Mangold’s film isn’t concerned with saving the world from the apocalypse; nor is it the kind of action-packed sci-fi adventure the X-Men franchise is known for. Rather, it’s a very personal story — a road movie where the apocalypse has already happened, in which Charles, Logan, and Laura are outlaws on the run, traveling across a barren landscape in search of their own paradise. A spiritual descendant of western gunslingers like Clint Eastwood’s Outlaw Josey Wales or Alan Ladd’s Shane, Logan has avoided intimacy throughout his life. By robbing him of his invincibility, Mangold has made Logan more vulnerable, exposed, and — perhaps for the first time in his very long life — ready to embrace the warmth and love that comes from being part of a family.

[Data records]
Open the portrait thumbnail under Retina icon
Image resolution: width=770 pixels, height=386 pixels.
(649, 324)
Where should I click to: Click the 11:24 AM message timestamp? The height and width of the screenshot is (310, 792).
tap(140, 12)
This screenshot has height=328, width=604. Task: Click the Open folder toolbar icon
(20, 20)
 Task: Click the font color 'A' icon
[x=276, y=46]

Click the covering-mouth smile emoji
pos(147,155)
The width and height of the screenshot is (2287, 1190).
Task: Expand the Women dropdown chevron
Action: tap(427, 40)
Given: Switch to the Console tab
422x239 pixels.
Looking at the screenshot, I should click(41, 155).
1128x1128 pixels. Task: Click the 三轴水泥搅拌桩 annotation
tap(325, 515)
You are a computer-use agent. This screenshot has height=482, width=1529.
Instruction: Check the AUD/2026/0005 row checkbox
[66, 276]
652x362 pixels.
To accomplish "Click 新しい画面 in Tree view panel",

### WORK TASK A
According to the passage on Mangold's film, which western gunslingers is Logan a spiritual descendant of?
### WORK TASK B
Summarize the passage on Mangold's film in two sentences.
### WORK TASK C
Continue the passage on Mangold's film from its final sentence.
The material that accompanies the passage on Mangold's film was drawn from a separate source.

### TASK RESPONSE A
Clint Eastwood's Outlaw Josey Wales and Alan Ladd's Shane.

### TASK RESPONSE B
Mangold's film is not an action-packed effort to save the world but a personal road movie set after the apocalypse, following Charles, Logan, and Laura as outlaws crossing a barren landscape in search of their own paradise. Logan, a descendant of classic western gunslingers who has long avoided intimacy, is stripped of his invincibility and thereby becomes vulnerable and ready to embrace the love of a family.

### TASK RESPONSE C
Jackman’s always had a gift for finding the humanity beneath Logan’s adamantium skeleton and mutant healing factor. In his final outing as the character Wolverine, Jackman delivers an intense, nuanced, and soulful performance that brings the character full circle. The hard-charging loner with a short fuse has become a surrogate father to a girl, willing to make the ultimate sacrifice to ensure her survival. Jackman, Mangold, and co-writers Scott Frank and Michael Green have paid off one of the darkest, most complex characters in comics (and cinema) with a fitting (and definitive) end that is emotionally satisfying. And, for lifelong fans of Marvel’s most famous mutant, Mangold has also delivered on showing Wolverine at his most primal, with an R-rating for strong brutal violence, language throughout, and for brief nudity.
If you’ve ever dreamed of seeing Wolverine go full “Berserker Rage” on someone, Logan delivers in blood-splattered spades. There’s a lot of violence in the movie, which may turn off some viewers, but like Fox’s massively successful Deadpool, the violence speaks to the duality of the character, someone who can rip people limb-from-limb but still find redemption in committing an act of true heroism.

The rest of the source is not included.